What the task requires: Which lines should be repeated? Exactly the one containing "Show more DevTools panels chevron" and every line after it through the end of the entries below.

※

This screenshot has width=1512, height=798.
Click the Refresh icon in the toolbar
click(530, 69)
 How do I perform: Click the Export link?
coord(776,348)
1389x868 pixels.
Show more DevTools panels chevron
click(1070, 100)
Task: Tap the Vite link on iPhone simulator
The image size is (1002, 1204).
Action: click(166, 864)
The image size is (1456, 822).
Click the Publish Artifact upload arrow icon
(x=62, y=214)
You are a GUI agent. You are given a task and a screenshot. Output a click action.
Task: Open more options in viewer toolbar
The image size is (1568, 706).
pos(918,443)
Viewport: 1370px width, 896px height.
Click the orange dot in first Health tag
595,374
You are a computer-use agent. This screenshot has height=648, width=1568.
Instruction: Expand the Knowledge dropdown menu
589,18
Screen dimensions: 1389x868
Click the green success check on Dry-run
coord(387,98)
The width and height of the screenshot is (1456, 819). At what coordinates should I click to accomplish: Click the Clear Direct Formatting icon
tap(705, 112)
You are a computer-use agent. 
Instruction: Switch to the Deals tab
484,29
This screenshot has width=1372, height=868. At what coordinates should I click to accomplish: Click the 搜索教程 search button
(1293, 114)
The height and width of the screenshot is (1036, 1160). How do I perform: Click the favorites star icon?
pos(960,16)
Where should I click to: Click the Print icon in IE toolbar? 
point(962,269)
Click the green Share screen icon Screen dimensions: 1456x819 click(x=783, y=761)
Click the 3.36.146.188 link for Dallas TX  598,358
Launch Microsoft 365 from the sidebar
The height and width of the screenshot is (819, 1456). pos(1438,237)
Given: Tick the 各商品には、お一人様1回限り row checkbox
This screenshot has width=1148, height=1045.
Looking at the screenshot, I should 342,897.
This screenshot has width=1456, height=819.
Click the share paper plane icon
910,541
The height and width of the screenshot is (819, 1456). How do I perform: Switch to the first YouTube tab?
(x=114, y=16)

※

Reply:
Show more DevTools panels chevron
click(1070, 100)
Task: Tap the Vite link on iPhone simulator
The image size is (1002, 1204).
Action: click(166, 864)
The image size is (1456, 822).
Click the Publish Artifact upload arrow icon
(x=62, y=214)
You are a GUI agent. You are given a task and a screenshot. Output a click action.
Task: Open more options in viewer toolbar
The image size is (1568, 706).
pos(918,443)
Viewport: 1370px width, 896px height.
Click the orange dot in first Health tag
595,374
You are a computer-use agent. This screenshot has height=648, width=1568.
Instruction: Expand the Knowledge dropdown menu
589,18
Screen dimensions: 1389x868
Click the green success check on Dry-run
coord(387,98)
The width and height of the screenshot is (1456, 819). At what coordinates should I click to accomplish: Click the Clear Direct Formatting icon
tap(705, 112)
You are a computer-use agent. 
Instruction: Switch to the Deals tab
484,29
This screenshot has width=1372, height=868. At what coordinates should I click to accomplish: Click the 搜索教程 search button
(1293, 114)
The height and width of the screenshot is (1036, 1160). How do I perform: Click the favorites star icon?
pos(960,16)
Where should I click to: Click the Print icon in IE toolbar? 
point(962,269)
Click the green Share screen icon Screen dimensions: 1456x819 click(x=783, y=761)
Click the 3.36.146.188 link for Dallas TX  598,358
Launch Microsoft 365 from the sidebar
The height and width of the screenshot is (819, 1456). pos(1438,237)
Given: Tick the 各商品には、お一人様1回限り row checkbox
This screenshot has width=1148, height=1045.
Looking at the screenshot, I should 342,897.
This screenshot has width=1456, height=819.
Click the share paper plane icon
910,541
The height and width of the screenshot is (819, 1456). How do I perform: Switch to the first YouTube tab?
(x=114, y=16)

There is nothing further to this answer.